--- Entries supplied ---
────────
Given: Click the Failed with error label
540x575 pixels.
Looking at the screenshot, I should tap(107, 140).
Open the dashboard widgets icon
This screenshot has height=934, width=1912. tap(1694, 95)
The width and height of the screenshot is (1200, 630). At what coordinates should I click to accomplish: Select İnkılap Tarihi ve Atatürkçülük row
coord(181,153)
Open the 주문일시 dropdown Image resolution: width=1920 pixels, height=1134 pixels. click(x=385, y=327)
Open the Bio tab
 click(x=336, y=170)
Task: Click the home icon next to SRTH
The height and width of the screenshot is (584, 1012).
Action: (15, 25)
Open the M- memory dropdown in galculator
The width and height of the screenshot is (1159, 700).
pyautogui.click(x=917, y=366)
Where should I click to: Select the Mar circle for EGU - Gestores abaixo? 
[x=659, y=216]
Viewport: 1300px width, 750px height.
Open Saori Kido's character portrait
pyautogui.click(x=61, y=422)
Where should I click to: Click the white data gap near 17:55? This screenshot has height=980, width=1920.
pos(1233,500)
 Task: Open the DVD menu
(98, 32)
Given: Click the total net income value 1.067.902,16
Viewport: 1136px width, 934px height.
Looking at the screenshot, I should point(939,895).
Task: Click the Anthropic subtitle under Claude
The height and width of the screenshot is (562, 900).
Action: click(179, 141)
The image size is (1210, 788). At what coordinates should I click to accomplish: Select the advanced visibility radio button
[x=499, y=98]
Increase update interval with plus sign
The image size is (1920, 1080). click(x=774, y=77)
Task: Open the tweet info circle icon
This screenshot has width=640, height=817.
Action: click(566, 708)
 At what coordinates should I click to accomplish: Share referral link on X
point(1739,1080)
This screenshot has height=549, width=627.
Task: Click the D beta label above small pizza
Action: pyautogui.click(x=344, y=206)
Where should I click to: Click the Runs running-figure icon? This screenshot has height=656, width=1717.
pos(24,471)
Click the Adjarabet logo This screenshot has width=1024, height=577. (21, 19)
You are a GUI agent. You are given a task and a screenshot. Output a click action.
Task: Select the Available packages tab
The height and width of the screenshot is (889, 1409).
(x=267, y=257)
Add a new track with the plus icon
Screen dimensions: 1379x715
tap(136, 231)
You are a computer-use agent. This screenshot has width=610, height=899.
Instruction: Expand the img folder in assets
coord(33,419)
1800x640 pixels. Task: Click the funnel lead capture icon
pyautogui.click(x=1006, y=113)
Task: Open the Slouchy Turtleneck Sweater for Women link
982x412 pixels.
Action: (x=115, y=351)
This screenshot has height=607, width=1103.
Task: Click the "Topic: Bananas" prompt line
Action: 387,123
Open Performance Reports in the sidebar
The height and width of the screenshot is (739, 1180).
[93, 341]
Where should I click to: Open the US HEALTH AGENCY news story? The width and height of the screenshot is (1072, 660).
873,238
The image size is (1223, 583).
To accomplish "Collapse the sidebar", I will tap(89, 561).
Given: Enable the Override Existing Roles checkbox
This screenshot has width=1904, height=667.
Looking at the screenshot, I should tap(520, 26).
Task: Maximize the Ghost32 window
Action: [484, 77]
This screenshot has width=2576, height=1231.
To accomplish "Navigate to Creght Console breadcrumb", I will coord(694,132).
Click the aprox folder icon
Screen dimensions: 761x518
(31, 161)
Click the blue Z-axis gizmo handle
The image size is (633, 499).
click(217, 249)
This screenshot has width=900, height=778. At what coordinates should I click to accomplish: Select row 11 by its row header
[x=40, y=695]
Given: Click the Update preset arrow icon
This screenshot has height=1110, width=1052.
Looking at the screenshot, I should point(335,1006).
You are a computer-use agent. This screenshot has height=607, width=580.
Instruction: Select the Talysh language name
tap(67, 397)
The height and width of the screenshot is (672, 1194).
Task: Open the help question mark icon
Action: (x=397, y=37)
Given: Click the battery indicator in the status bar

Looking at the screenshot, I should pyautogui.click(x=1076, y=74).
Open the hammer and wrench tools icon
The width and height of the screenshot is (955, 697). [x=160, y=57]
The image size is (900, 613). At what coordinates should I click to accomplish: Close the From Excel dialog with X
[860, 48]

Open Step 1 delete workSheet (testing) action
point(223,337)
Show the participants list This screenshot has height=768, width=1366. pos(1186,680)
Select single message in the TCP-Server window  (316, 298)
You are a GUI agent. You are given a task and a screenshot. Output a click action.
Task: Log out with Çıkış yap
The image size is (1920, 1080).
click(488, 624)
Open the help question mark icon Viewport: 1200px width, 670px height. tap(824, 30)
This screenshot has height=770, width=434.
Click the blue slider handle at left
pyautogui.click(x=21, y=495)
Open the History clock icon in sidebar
────────
--- Problem statement ---
Reproduce every one of the records above line for line, with no changes.

--- Output of the task ---
Given: Click the Failed with error label
540x575 pixels.
Looking at the screenshot, I should tap(107, 140).
Open the dashboard widgets icon
This screenshot has height=934, width=1912. tap(1694, 95)
The width and height of the screenshot is (1200, 630). At what coordinates should I click to accomplish: Select İnkılap Tarihi ve Atatürkçülük row
coord(181,153)
Open the 주문일시 dropdown Image resolution: width=1920 pixels, height=1134 pixels. click(x=385, y=327)
Open the Bio tab
 click(x=336, y=170)
Task: Click the home icon next to SRTH
The height and width of the screenshot is (584, 1012).
Action: (15, 25)
Open the M- memory dropdown in galculator
The width and height of the screenshot is (1159, 700).
pyautogui.click(x=917, y=366)
Where should I click to: Select the Mar circle for EGU - Gestores abaixo? 
[x=659, y=216]
Viewport: 1300px width, 750px height.
Open Saori Kido's character portrait
pyautogui.click(x=61, y=422)
Where should I click to: Click the white data gap near 17:55? This screenshot has height=980, width=1920.
pos(1233,500)
 Task: Open the DVD menu
(98, 32)
Given: Click the total net income value 1.067.902,16
Viewport: 1136px width, 934px height.
Looking at the screenshot, I should point(939,895).
Task: Click the Anthropic subtitle under Claude
The height and width of the screenshot is (562, 900).
Action: click(179, 141)
The image size is (1210, 788). At what coordinates should I click to accomplish: Select the advanced visibility radio button
[x=499, y=98]
Increase update interval with plus sign
The image size is (1920, 1080). click(x=774, y=77)
Task: Open the tweet info circle icon
This screenshot has width=640, height=817.
Action: click(566, 708)
 At what coordinates should I click to accomplish: Share referral link on X
point(1739,1080)
This screenshot has height=549, width=627.
Task: Click the D beta label above small pizza
Action: pyautogui.click(x=344, y=206)
Where should I click to: Click the Runs running-figure icon? This screenshot has height=656, width=1717.
pos(24,471)
Click the Adjarabet logo This screenshot has width=1024, height=577. (21, 19)
You are a GUI agent. You are given a task and a screenshot. Output a click action.
Task: Select the Available packages tab
The height and width of the screenshot is (889, 1409).
(x=267, y=257)
Add a new track with the plus icon
Screen dimensions: 1379x715
tap(136, 231)
You are a computer-use agent. This screenshot has width=610, height=899.
Instruction: Expand the img folder in assets
coord(33,419)
1800x640 pixels. Task: Click the funnel lead capture icon
pyautogui.click(x=1006, y=113)
Task: Open the Slouchy Turtleneck Sweater for Women link
982x412 pixels.
Action: (x=115, y=351)
This screenshot has height=607, width=1103.
Task: Click the "Topic: Bananas" prompt line
Action: 387,123
Open Performance Reports in the sidebar
The height and width of the screenshot is (739, 1180).
[93, 341]
Where should I click to: Open the US HEALTH AGENCY news story? The width and height of the screenshot is (1072, 660).
873,238
The image size is (1223, 583).
To accomplish "Collapse the sidebar", I will tap(89, 561).
Given: Enable the Override Existing Roles checkbox
This screenshot has width=1904, height=667.
Looking at the screenshot, I should tap(520, 26).
Task: Maximize the Ghost32 window
Action: [484, 77]
This screenshot has width=2576, height=1231.
To accomplish "Navigate to Creght Console breadcrumb", I will coord(694,132).
Click the aprox folder icon
Screen dimensions: 761x518
(31, 161)
Click the blue Z-axis gizmo handle
The image size is (633, 499).
click(217, 249)
This screenshot has width=900, height=778. At what coordinates should I click to accomplish: Select row 11 by its row header
[x=40, y=695]
Given: Click the Update preset arrow icon
This screenshot has height=1110, width=1052.
Looking at the screenshot, I should point(335,1006).
You are a computer-use agent. This screenshot has height=607, width=580.
Instruction: Select the Talysh language name
tap(67, 397)
The height and width of the screenshot is (672, 1194).
Task: Open the help question mark icon
Action: (x=397, y=37)
Given: Click the battery indicator in the status bar

Looking at the screenshot, I should pyautogui.click(x=1076, y=74).
Open the hammer and wrench tools icon
The width and height of the screenshot is (955, 697). [x=160, y=57]
The image size is (900, 613). At what coordinates should I click to accomplish: Close the From Excel dialog with X
[860, 48]

Open Step 1 delete workSheet (testing) action
point(223,337)
Show the participants list This screenshot has height=768, width=1366. pos(1186,680)
Select single message in the TCP-Server window  (316, 298)
You are a GUI agent. You are given a task and a screenshot. Output a click action.
Task: Log out with Çıkış yap
The image size is (1920, 1080).
click(488, 624)
Open the help question mark icon Viewport: 1200px width, 670px height. tap(824, 30)
This screenshot has height=770, width=434.
Click the blue slider handle at left
pyautogui.click(x=21, y=495)
Open the History clock icon in sidebar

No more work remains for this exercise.